Adverts for financial products say – though usually in tiny print at the bottom of the page – past performance is no guide to how things will be in future. Stuff happens, such as banks collapsing, stock markets imploding, wars, pestilence (and their opposites, too, booms and prolonged prosperity included).
Put the point in the sort of language statisticians use and you might say extrapolating from yesterday’s trends makes for a dubious forecast of what is to come.
So when we see projections of spending on health and social care biting a great chunk out of 2050′s GDP, we should be cautious. The King’s Fund, the distinguished health thinktank, has just done such an exercise with its chief economist John Appleby looking at spending on health and social care over the next 50 years.
If the past is a guide, the future is going to be difficult.
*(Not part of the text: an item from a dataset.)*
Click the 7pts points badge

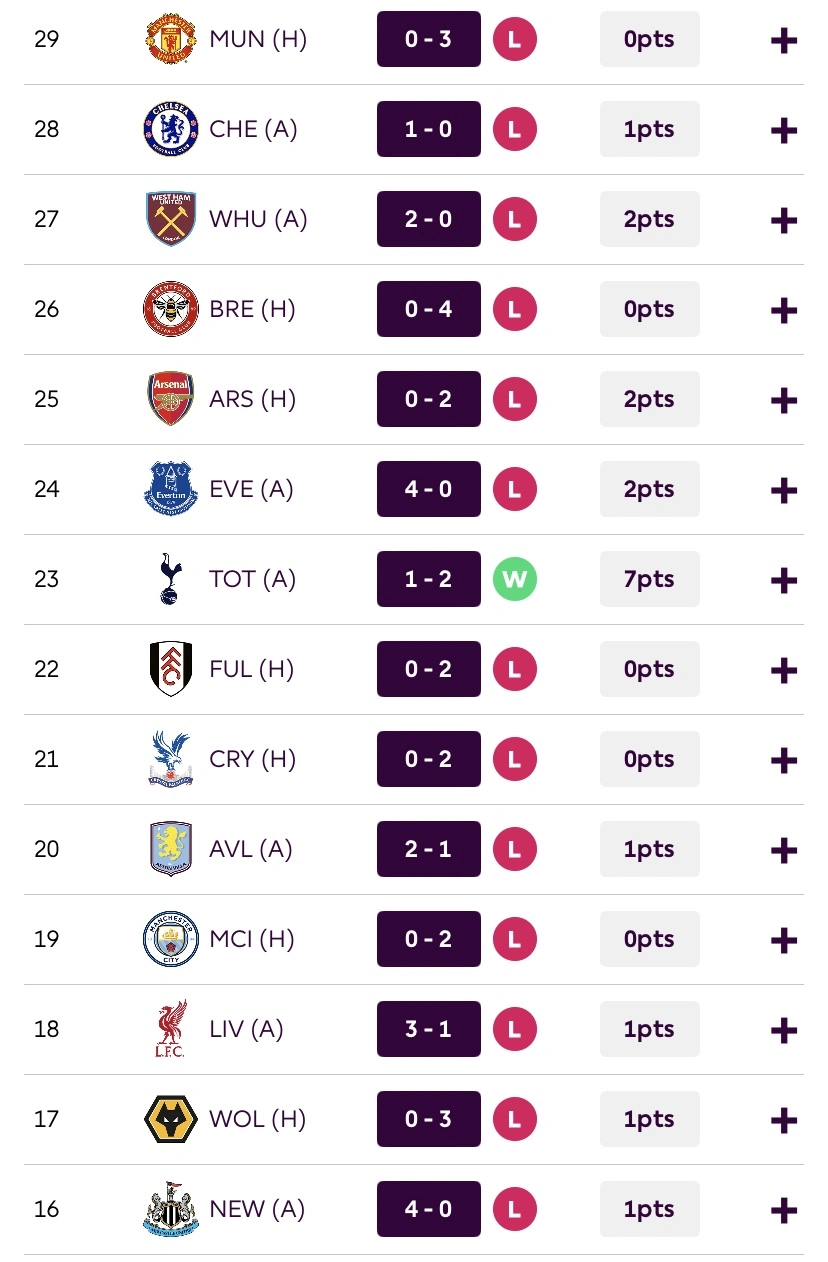pyautogui.click(x=649, y=579)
Here’s a trend. During the past half century spending on the NHS (UK) increased from 3.4 per cent to 8.2 per cent of GDP. Follow the trendline for the next half century and by 2060 the NHS will be eating a fifth of GDP. Add in social care and private health spending and you get some hefty numbers. For the US, where total public and private health spending is already approaching 18 per cent of GDP, you get to a third of GDP going on health by 2035 and 100 per cent of GDP going on health by the 2080s.
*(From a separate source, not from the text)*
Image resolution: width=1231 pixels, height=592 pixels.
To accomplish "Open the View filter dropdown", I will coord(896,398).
Here’s a case of dumb numbers. It’s not going to happen. Ah, say the extrapolators, but where is the break point going to occur? Maybe the authors of such projections should spend more time thinking about thresholds. When does the proportion of household income being spent on health and social care, either through taxation or family spending, become insupportable? What sort of conversation is society capable of, if big issues around generational justice and the balance of health needs are going to be discussed and decided openly?